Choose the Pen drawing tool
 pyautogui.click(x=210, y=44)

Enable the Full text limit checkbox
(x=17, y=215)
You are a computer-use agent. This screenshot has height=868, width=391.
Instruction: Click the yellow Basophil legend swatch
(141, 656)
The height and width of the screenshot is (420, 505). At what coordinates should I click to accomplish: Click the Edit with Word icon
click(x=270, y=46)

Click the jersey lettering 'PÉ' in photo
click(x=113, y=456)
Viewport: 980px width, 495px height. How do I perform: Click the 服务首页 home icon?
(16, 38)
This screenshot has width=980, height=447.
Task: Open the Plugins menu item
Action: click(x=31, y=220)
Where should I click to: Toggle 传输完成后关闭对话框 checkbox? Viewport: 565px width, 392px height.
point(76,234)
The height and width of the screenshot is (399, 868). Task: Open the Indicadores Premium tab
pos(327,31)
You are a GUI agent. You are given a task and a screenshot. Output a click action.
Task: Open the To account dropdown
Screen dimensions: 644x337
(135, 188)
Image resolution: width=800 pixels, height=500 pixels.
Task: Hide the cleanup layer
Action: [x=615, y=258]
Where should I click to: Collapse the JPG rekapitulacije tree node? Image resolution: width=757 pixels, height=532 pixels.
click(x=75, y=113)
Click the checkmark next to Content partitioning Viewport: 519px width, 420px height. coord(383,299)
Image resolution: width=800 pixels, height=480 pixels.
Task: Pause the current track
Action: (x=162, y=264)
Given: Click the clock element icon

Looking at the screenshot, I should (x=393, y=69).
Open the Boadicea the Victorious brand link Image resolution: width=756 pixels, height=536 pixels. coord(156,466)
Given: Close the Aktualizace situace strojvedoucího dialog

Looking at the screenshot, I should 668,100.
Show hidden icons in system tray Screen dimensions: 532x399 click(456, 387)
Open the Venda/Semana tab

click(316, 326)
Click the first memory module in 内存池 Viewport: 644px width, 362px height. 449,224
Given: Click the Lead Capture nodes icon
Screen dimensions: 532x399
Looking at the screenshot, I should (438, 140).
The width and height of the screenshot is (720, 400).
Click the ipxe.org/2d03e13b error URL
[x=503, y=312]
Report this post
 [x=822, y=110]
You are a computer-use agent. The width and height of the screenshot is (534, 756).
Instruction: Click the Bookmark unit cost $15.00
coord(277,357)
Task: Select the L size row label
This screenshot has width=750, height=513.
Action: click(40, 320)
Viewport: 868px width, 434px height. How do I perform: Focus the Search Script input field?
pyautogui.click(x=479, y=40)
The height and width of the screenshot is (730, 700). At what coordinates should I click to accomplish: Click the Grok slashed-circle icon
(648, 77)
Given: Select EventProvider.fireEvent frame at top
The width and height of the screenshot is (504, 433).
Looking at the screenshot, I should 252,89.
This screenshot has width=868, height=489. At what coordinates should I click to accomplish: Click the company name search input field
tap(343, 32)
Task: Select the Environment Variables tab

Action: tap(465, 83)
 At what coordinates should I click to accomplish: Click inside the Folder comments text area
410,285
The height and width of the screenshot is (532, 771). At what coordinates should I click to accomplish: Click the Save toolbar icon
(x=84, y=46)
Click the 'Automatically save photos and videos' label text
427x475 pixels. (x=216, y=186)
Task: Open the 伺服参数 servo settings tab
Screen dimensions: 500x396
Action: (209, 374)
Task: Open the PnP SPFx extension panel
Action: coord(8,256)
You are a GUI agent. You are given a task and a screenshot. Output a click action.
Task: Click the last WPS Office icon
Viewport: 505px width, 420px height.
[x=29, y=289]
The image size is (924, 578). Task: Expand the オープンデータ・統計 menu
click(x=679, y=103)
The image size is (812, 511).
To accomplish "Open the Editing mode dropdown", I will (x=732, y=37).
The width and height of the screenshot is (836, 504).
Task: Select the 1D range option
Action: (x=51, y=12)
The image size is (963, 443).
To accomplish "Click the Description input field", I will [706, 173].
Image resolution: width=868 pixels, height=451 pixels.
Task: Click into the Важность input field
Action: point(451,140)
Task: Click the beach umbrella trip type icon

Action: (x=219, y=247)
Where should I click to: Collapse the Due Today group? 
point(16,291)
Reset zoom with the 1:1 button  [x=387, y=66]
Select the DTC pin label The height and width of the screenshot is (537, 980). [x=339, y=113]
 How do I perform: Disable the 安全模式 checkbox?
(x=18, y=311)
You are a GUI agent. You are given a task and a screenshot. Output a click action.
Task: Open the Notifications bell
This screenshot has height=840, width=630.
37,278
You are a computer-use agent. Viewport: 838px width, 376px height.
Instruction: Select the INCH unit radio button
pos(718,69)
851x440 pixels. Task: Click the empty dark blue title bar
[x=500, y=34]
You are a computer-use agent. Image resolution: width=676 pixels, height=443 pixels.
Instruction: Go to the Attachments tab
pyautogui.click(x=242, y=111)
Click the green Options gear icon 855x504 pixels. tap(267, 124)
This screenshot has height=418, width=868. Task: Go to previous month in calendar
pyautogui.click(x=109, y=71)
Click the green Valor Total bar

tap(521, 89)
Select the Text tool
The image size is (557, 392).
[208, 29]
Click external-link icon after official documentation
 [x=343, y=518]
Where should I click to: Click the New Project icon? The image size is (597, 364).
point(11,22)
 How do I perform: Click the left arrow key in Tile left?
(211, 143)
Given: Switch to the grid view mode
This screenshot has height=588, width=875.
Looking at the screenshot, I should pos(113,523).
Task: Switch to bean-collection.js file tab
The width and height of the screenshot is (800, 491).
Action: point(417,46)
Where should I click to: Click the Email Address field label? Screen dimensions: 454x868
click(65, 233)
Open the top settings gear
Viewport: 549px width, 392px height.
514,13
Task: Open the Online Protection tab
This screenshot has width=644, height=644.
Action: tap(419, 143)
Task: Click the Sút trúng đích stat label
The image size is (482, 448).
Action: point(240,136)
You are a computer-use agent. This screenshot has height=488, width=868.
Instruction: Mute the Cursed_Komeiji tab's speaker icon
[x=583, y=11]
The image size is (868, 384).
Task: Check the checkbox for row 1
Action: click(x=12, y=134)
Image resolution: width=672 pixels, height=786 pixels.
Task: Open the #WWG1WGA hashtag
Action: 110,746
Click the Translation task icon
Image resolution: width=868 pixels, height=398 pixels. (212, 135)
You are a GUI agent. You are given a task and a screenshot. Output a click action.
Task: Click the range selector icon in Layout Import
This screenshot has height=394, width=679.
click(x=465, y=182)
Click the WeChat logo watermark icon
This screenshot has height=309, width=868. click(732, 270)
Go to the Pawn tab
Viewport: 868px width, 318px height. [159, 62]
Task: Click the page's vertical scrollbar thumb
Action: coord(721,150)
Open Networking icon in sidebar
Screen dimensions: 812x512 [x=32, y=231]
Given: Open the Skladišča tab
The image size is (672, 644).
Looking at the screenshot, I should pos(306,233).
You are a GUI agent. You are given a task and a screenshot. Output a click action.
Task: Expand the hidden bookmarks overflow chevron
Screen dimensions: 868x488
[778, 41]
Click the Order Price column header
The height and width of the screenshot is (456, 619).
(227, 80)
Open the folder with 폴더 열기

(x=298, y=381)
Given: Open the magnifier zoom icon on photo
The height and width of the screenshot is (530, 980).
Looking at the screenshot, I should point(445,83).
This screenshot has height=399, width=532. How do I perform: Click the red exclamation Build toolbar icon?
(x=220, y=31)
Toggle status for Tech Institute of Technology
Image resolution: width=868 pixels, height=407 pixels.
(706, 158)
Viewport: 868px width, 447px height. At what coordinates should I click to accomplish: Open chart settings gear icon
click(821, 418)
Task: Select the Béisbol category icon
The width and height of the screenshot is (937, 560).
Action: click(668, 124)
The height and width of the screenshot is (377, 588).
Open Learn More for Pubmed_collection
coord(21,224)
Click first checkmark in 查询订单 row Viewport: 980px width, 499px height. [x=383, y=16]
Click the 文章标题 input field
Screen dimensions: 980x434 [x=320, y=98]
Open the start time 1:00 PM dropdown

• **Task statement**:
Your task for the entries above: copy exactly the span starting with the line with "You are a computer-use agent. Viewport: 838px" and going on through the line with "Open the top settings gear", both lines included, and nothing else.

• **Answer section**:
You are a computer-use agent. Viewport: 838px width, 376px height.
Instruction: Select the INCH unit radio button
pos(718,69)
851x440 pixels. Task: Click the empty dark blue title bar
[x=500, y=34]
You are a computer-use agent. Image resolution: width=676 pixels, height=443 pixels.
Instruction: Go to the Attachments tab
pyautogui.click(x=242, y=111)
Click the green Options gear icon 855x504 pixels. tap(267, 124)
This screenshot has height=418, width=868. Task: Go to previous month in calendar
pyautogui.click(x=109, y=71)
Click the green Valor Total bar

tap(521, 89)
Select the Text tool
The image size is (557, 392).
[208, 29]
Click external-link icon after official documentation
 [x=343, y=518]
Where should I click to: Click the New Project icon? The image size is (597, 364).
point(11,22)
 How do I perform: Click the left arrow key in Tile left?
(211, 143)
Given: Switch to the grid view mode
This screenshot has height=588, width=875.
Looking at the screenshot, I should pos(113,523).
Task: Switch to bean-collection.js file tab
The width and height of the screenshot is (800, 491).
Action: point(417,46)
Where should I click to: Click the Email Address field label? Screen dimensions: 454x868
click(65, 233)
Open the top settings gear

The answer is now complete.